* **DATA**
--*--
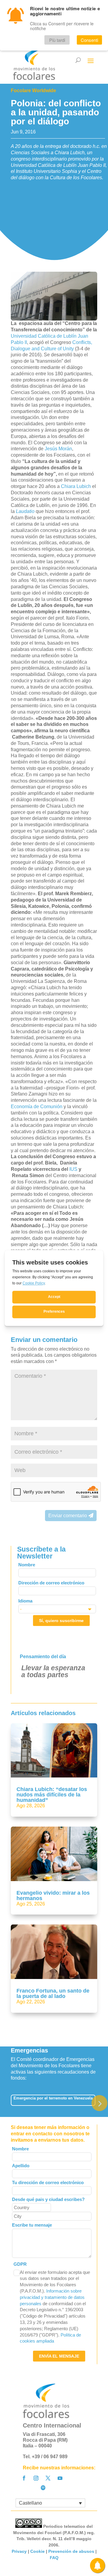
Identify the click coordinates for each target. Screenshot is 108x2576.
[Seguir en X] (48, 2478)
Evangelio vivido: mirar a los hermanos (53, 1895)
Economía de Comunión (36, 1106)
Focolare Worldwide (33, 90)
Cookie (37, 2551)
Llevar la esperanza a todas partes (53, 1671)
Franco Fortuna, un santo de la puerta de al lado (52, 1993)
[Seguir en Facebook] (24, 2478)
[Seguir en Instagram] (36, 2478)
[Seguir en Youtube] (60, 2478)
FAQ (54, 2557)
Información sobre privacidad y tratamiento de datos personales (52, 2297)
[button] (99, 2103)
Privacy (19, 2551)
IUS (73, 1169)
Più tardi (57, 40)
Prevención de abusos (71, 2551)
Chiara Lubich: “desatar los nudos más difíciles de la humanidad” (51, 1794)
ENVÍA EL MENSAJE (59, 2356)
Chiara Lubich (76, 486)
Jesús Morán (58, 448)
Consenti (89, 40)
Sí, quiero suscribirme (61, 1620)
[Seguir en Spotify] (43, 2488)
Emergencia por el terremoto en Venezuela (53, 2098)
--*--
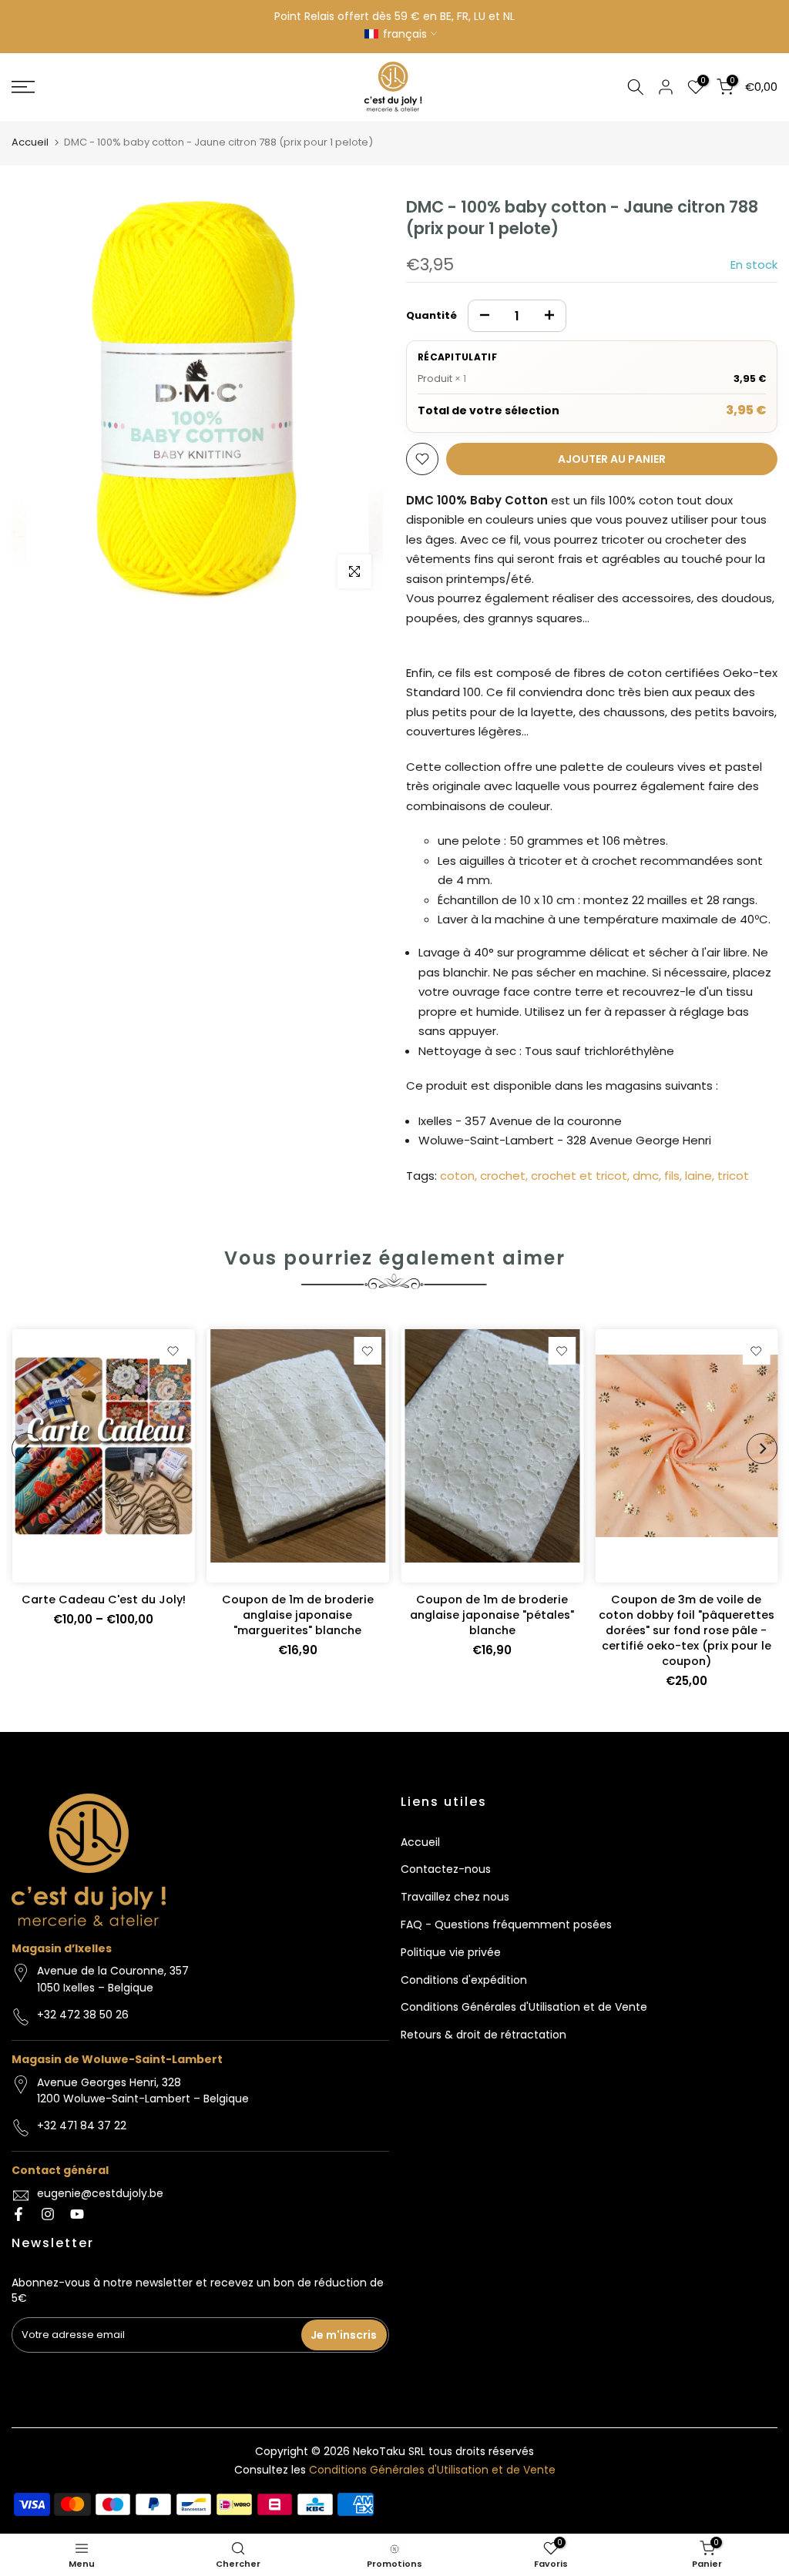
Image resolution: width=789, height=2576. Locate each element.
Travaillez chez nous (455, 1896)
--*--
* **THE PROBLEM**
From the line holding "Focolare Worldwide (33, 90)" to the line holding "Emergencia por el", inclusive, restate each line above exactly as written.

* **RESPONSE BOX**
Focolare Worldwide (33, 90)
Cookie (37, 2551)
Llevar la esperanza a todas partes (53, 1671)
Franco Fortuna, un santo de la puerta de al lado (52, 1993)
[Seguir en Facebook] (24, 2478)
[Seguir en Instagram] (36, 2478)
[Seguir en Youtube] (60, 2478)
FAQ (54, 2557)
Información sobre privacidad y tratamiento de datos personales (52, 2297)
[button] (99, 2103)
Privacy (19, 2551)
IUS (73, 1169)
Più tardi (57, 40)
Prevención de abusos (71, 2551)
Chiara Lubich: “desatar los nudos más difíciles de la humanidad” (51, 1794)
ENVÍA EL MENSAJE (59, 2356)
Chiara Lubich (76, 486)
Jesús Morán (58, 448)
Consenti (89, 40)
Sí, quiero suscribirme (61, 1620)
[Seguir en Spotify] (43, 2488)
Emergencia por el terremoto en Venezuela (53, 2098)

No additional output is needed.